Macrophage IHC staining

We stained both M1 and M2 macrophages to get an accurate cell count. 4’,6-diamidino-2-phenylindole (DAPI) is used to mark the nuclei, F4/80 is used to show all macrophages, and iNOS is used to stain M1 while CD206 is used to stain M2. Only those cell nuclei (labeled with DAPI) that overlapped/surrounded by both markers were considered as macrophages, i.e., M1 (iNOS + F4/80 + DAPI) and M2 (CD206 + F4/80 + DAPI). The IHC staining of formalin-fixed, paraffin-embedded tissue sections were achieved over two days as follows:

  • Day 1

    1. 1.

      Deparaffinize slides: Place slides in 2 washes of Xylene for 10 min each, 1 wash of Xylene/ETOH for 4 min, 2 washes of 100% EtOH, 2 washes of 95% EtOH, 2 washes of 90% EtOH,1 wash of 70% EtOH, and 1 wash of 50 % ETOH for 4 min per wash. Pre-warm Sodium Citrate pH 6.0 in the rice cooker after the Xylene washes.

    2. 2.

      Wash/tilt slides 3\(\times\) in 1\(\times\) PBS (or TBS) + 0.1% Tween-20 for 5 min each time.

    3. 3.

      Steam slides in Sodium Citrate Buffer (pH 6.0) + 0.05% Tween-20 inside of rice cooker for 30 min.

    4. 4.

      Cool slides to room temp in 1x PBS (or TBS) or H2O for 10-15 min (keep wet).

    5. 5.

      Wash/tilt slides 2\(\times\) 5 min in 1\(\times\) PBS (or TBS) + 0.1% Tween.

    6. 6.

      Use a PAP/Immuno-pen to outline a hydrophobic barrier for incubating tissue.

    7. 7.

      Apply Permeabilization/Blocking Buffer for 2 h in a humidified slide box.

    8. 8.

      Apply primary antibody diluted in Antibody dilution buffer and incubate overnight at 4 \(^{\circ }\)C in a humidified chamber with primary antibodies: Rat anti-F4/80 (dilution 1:50; MCA497G, BIO-RAD, Hercules, CA), Rabbit anti-iNOS (dilution 1:100; PA3-030A, Thermo Fisher Scientific) and Goat anti-CD206 (dilution 1:100; PA5-46994, Thermo Fisher Scientific).

  • Day 2

    1. 1.

      Wash the slides 3\(\times\) in 1\(\times\) PBS or TBS (+ 0.1% Tween) for 5 min each.

    2. 2.

      In the dark, apply corresponding Alexa Fluor-conjugated secondary antibodies: Donkey Anti rat-AlexaFluor 488, Donkey Anti rabbit-AlexaFluor 647, and Donkey Anti goat-AlexaFluor 568, dilution 1:200, Thermo Fisher Scientific), for sections from step 8 (on Day 1), and incubate for 1 h and 30 min.
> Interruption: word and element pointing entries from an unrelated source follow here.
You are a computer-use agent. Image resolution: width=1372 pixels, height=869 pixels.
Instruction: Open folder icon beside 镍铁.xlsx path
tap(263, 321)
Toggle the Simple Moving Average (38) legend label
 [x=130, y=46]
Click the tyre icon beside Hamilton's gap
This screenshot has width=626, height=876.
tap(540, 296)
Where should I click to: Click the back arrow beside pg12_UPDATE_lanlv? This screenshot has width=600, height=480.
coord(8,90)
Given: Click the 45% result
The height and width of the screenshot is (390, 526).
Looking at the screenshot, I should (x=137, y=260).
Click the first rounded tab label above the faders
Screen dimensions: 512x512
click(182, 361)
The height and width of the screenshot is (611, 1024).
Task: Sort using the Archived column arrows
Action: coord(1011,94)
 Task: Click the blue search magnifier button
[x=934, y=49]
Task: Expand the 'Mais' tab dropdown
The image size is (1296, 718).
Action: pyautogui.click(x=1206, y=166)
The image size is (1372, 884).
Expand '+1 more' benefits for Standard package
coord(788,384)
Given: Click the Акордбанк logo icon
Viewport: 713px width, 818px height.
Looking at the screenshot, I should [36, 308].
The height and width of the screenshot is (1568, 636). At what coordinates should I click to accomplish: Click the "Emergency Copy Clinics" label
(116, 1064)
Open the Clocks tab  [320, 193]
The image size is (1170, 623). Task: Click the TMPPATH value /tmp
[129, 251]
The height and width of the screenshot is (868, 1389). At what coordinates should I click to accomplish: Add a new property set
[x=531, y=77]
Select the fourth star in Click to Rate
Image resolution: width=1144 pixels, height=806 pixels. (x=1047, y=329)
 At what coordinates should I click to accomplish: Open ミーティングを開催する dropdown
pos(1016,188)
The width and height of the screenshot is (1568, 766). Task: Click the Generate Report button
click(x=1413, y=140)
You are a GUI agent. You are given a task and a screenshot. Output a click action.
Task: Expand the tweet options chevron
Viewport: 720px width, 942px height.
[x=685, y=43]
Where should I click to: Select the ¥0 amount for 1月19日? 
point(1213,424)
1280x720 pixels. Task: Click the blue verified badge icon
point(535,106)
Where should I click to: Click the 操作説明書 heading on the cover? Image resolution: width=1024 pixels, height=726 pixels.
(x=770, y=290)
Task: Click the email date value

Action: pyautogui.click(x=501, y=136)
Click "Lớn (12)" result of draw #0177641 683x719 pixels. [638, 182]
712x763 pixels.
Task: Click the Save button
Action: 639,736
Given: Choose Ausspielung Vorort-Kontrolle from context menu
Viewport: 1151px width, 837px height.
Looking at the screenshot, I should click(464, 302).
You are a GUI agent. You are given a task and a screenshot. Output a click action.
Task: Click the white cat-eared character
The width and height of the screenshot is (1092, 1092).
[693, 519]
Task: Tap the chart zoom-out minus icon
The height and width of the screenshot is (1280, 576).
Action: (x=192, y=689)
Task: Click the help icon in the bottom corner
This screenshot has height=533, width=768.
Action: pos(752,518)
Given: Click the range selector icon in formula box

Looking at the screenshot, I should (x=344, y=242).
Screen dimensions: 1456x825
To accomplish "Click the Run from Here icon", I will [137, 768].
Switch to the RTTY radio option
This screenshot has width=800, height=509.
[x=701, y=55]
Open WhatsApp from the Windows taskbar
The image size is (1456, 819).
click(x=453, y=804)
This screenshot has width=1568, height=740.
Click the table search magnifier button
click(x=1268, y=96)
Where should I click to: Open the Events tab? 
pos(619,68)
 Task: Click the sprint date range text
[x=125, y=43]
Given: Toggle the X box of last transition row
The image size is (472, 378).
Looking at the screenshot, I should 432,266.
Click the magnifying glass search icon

During the incubation time, make sure slides are light protected from this step.

    3. 3.

      Wash/tilt 3\(\times\)5 min in 1\(\times\) PBS/TBS (+ 0.1% Tween).

    4. 4.

      Dilute sufficient DAPI stock by 1:1000 in DI H2O and place on slides for 10 min.

    5. 5.

      Wash/tilt 3\(\times\)5 min in 1\(\times\) PBS or TBS.

    6. 6.

      Drain excess PBS using paper towels, while carefully avoiding tissue.

    7. 7.

      Apply ~22.5 \(\mu\)L of anti-fade mounting media (SlowFade Mountant; S36936, Thermo Fisher Scientific) and gently add cover slips over sections to carefully not make bubbles. Use tweezers to guide the coverslip slowly.

    8. 8.

      Put nail polish around the edges and let dry for 15 min overnight.

Fluorescence images were acquired using a Keyence automated high-resolution microscope (BZ-X800, KEYENCE, Itasca, IL). The images were processed using ImageJ and CellProfiler 4.2 software.